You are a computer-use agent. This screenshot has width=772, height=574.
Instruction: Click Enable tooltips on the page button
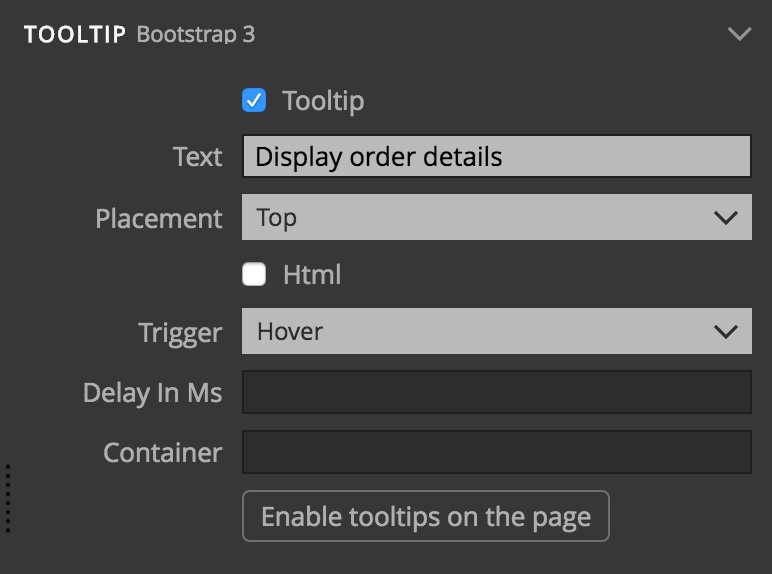pos(426,516)
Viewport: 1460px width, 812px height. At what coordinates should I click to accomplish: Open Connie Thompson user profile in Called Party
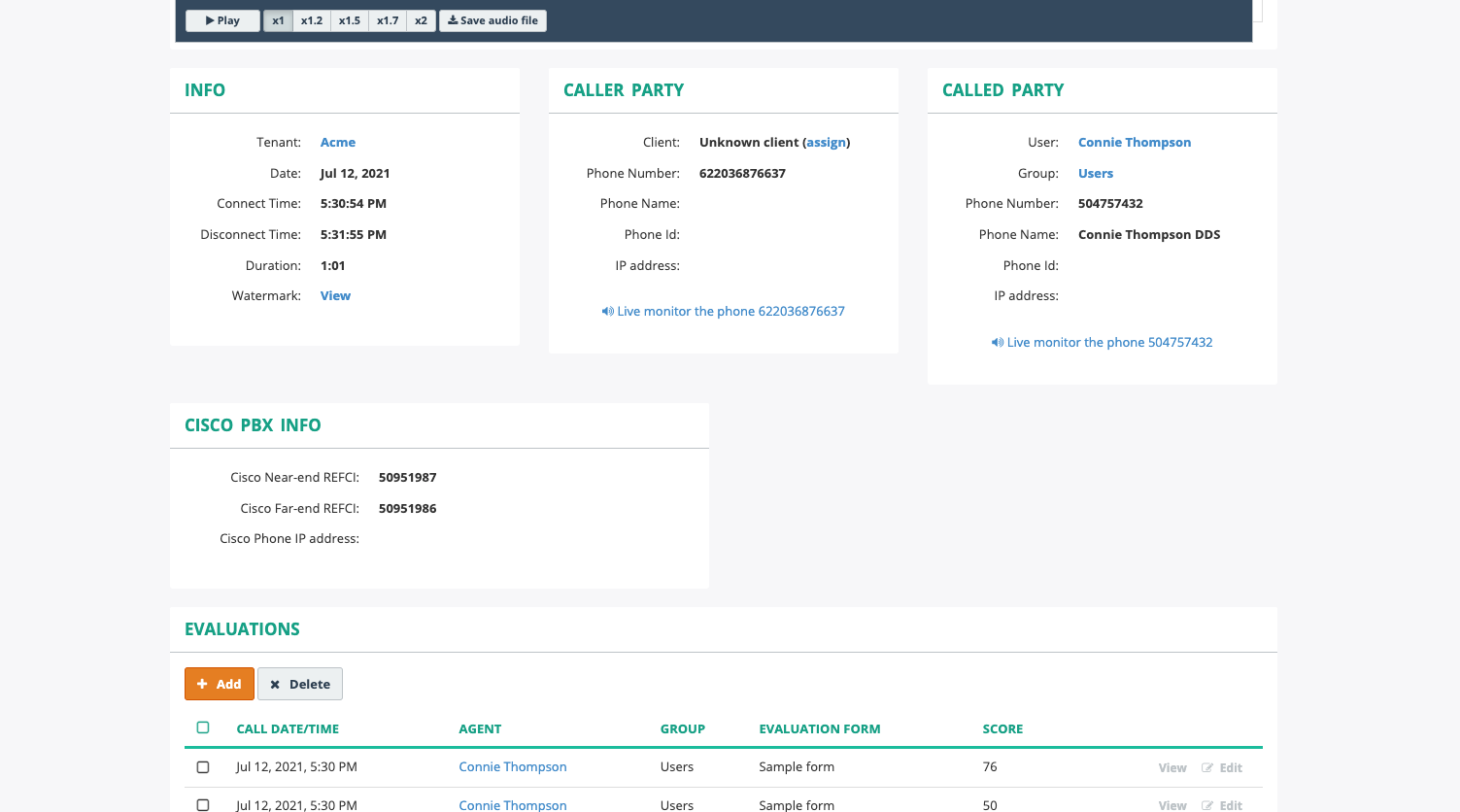1135,142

━━━━━━

» WHAT IS BEING ASKED
Copy the listing above in full and exactly, but omit each picture that it holds.

» REPLY TO THE EXERCISE
You are a computer-use agent. This screenshot has width=772, height=574.
Instruction: Click Enable tooltips on the page button
pos(426,516)
Viewport: 1460px width, 812px height. At what coordinates should I click to accomplish: Open Connie Thompson user profile in Called Party
1135,142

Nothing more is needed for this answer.